The gift-wrapped packages were placed on top of the television set. From their shape you could tell they were books. I could imagine which ones. The biggest package was her Webster's. The second was her copy of
Madame Bovary
, in French. On the title page she had written, “For Luca, Happy New Year!” Her holiday wish for me was a warning, not to lose my bearings amid the myriad false idols I would encounter.

“Can I go upstairs to thank her?” I asked my mother.

“You'll thank her later, she knows you're spending the holidays with your parents . . .”

We had nothing planned for the evening.
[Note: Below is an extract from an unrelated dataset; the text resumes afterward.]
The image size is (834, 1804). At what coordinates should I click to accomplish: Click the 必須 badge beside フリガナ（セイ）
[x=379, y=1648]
Gemma and Carmen were going to a pizzeria with their husbands. My mother didn't have the least intention of wasting her money, especially since her own pizza was so good. Nor, for that matter, did she feel like leaving the building unguarded on the last night of the year, with fireworks going off everywhere and a bunch of drunk men on the prowl. “If anything happens, you know who they're going to blame.”

We turned on the television and sat down to eat. The front door kept slamming as people came and went as if it were a regular work day—a constant reminder that everyone was out merrymaking except us. Even the Vignolas were having fun.
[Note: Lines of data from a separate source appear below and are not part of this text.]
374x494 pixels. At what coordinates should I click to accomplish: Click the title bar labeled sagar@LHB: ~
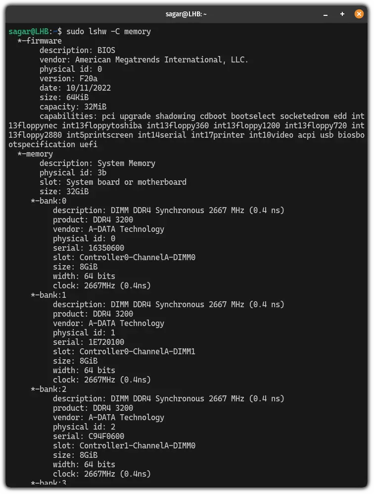click(187, 14)
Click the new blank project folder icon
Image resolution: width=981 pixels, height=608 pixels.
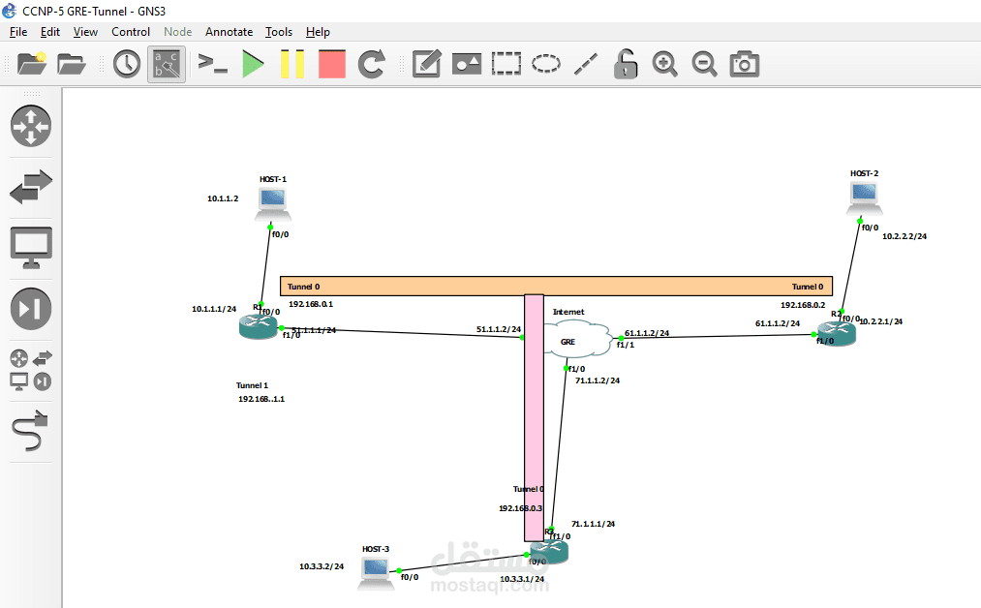coord(32,64)
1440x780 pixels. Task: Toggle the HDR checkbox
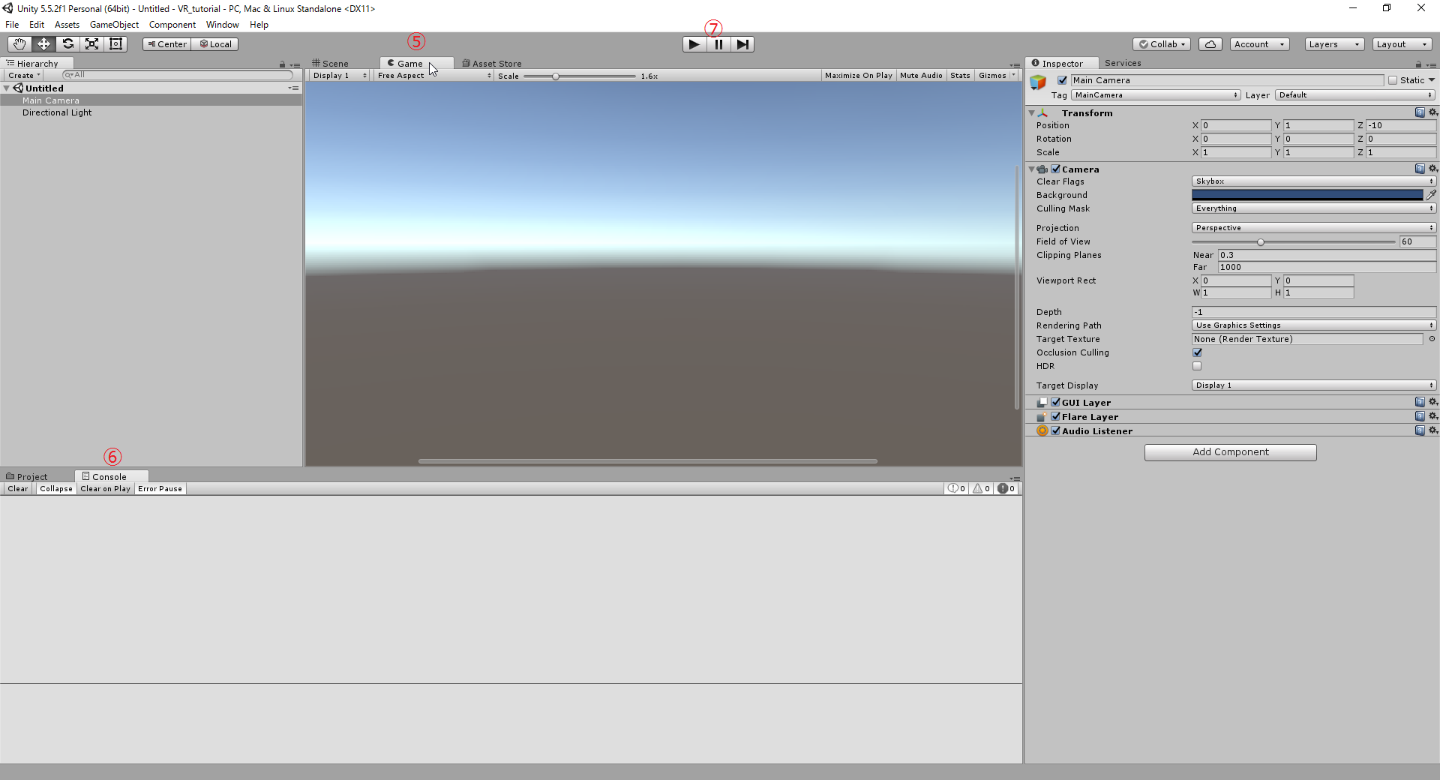tap(1197, 366)
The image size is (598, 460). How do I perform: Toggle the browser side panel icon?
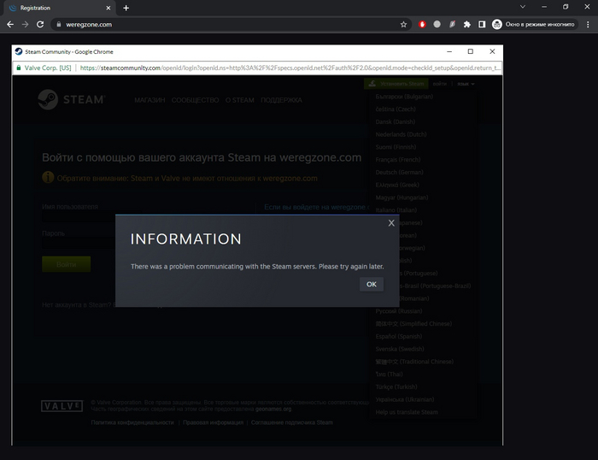pos(482,25)
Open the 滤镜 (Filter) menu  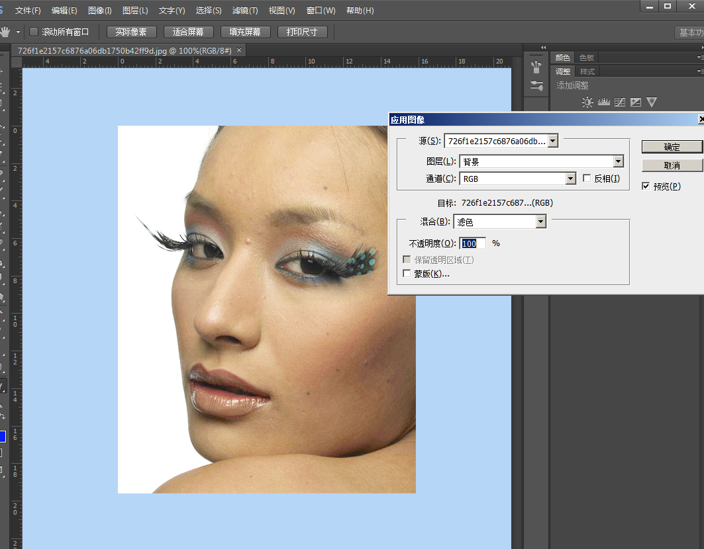pyautogui.click(x=245, y=11)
We made the dinner last for as long as possible so it would look as if we, too, were celebrating New Year's. The menu was elaborate. My father had requested chicken soup, pig's feet and lentils, an assortment of side-dishes, and gorgonzola with walnuts, one of his favorites. My mother let a few minutes go by between one course and the next, and she asked us to eat slowly. How would we make it to midnight, otherwise?

By ten o'clock, my father was so tired he could barely keep his eyes open. My mother was sleepy, too, but she forced herself to stay awake. There was still the dried fruit and the canned peaches. And the coffee . . . to be capped off by a toast, with the bottle of Prosecco the landlord had sent, and the panettone. But my father wanted to eat the panettone right away, and then have a cup of coffee. My mother, following the order she'd established, opened the can of peaches and served them to him. He still wanted panettone, so she dropped a rough wedge onto his plate. She and I would have our servings later.

The feast was over.

My father disappeared into the bedroom. After washing the dishes and helping me to open up the bed, my mother joined him. She set the alarm clock for eleven fifty-five so we could all get up to toast the New Year together. Otherwise our wishes wouldn't come true.

I closed my eyes and pressed Flaubert's novel to my chest. In that position, with a book I still couldn't read, I was finally able to survey the room more serenely: the gas meter, the window, the sliding bolt lock, the key drawer, the intercom, all the knickknacks you wouldn't find in a normal home, and all the protrusions that hindered our movements and freedom. Suddenly they no longer felt oppressive, wrong, and unsightly, but rather provisional, as provisional as the people carousing upstairs and the fireworks going off in the fields.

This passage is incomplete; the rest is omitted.